[Arm-netbook] Totally derailed topic

John Luke Gibson eaterjolly at gmail.com
Wed May 10 03:51:13 BST 2017


On 5/9/17, zap <zapper at openmailbox.org> wrote:
>
>
> On 05/09/2017 08:14 PM, John Luke Gibson wrote:
>> On 5/9/17, Lyberta <lyberta at lyberta.net> wrote:
>>> doark at mail.com:
>>>> I think you're caught in the same trap, unable to realize your own
>>>> potential for lack of a moral standard (it also suffers as a result of
>>>> an Atheistic philosophy), and unable to accept a pointless existence.
>>> When I was 19, I was in a very bad situation.
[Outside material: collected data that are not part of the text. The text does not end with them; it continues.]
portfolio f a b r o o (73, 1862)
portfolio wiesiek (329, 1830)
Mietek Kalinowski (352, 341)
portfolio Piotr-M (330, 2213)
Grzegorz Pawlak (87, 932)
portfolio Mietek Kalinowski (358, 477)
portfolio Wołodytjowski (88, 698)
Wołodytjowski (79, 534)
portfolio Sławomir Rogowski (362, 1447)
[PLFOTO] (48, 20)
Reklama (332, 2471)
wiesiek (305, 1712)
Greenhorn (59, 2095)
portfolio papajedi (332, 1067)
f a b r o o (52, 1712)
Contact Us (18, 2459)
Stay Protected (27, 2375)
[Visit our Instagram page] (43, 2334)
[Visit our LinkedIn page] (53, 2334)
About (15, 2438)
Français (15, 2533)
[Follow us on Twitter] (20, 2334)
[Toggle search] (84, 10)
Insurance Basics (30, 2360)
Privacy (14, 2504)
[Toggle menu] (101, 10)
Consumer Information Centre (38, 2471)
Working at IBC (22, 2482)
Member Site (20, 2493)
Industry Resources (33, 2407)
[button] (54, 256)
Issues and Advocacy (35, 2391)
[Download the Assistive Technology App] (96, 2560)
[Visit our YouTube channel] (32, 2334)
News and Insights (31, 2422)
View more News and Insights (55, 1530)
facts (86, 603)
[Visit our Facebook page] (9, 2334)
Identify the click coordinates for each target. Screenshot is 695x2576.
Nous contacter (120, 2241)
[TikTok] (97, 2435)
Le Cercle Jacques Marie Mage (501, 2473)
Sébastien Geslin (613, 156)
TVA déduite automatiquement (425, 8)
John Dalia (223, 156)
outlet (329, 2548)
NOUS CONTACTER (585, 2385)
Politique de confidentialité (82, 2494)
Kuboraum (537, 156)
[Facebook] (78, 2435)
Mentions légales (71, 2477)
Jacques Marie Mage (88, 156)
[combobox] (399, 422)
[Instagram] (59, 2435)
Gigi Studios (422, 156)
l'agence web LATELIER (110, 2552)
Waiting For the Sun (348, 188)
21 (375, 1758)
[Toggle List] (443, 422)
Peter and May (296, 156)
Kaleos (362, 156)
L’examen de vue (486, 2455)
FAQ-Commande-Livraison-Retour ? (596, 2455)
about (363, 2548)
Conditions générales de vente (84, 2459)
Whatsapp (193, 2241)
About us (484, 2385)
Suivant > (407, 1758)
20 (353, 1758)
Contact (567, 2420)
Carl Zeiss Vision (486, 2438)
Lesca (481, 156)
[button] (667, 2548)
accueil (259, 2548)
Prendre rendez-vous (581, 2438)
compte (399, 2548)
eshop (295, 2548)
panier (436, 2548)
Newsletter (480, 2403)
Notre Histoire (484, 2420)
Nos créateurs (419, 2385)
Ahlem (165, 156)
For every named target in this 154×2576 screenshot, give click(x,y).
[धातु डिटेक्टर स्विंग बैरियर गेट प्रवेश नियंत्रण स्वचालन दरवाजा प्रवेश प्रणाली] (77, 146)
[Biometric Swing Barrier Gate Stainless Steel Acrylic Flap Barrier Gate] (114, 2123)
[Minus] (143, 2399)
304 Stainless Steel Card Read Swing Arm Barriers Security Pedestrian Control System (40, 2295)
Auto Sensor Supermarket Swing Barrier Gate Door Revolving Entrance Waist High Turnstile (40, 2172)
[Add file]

Everything I've ever
>>> believed in was false. So I've spent the next 6 months looking for
>>> truth. Thankfully, I have dropped out of college by this time so I had
>>> time to investigate.
>>>
>>> And in one moment it dawned upon me. There is no truth. Everything is
>>> relative. People invent their own truth and start believing in it. So if
>>> I want to stay unshackled I must not believe in anything.
>>>
>>> The next thing was supposed to be suicide but I couldn't do it. I don't
>>> know the future and I don't know what will happen when I die. In fact,
>>> I'm trapped inside my own consciousness and by definition can't escape
>>> it and see the truth. Remember Plato's allegory of the cave?
>>>
>>> Another thing that bugs me is, since I don't believe in anything, I also
>>> don't believe in science. I can't predict what's gonna happen in the
>>> next moment. Every once in a while I get in this state of mind where I
>>> understand that I understand nothing.
>>>
>>>> In any and all cases I think you might enjoy a book that is eyeopening,
>>>> insightful and uplifting, with respect to the world around you, as
>>>> opposed to your more dreary, despairing, world view.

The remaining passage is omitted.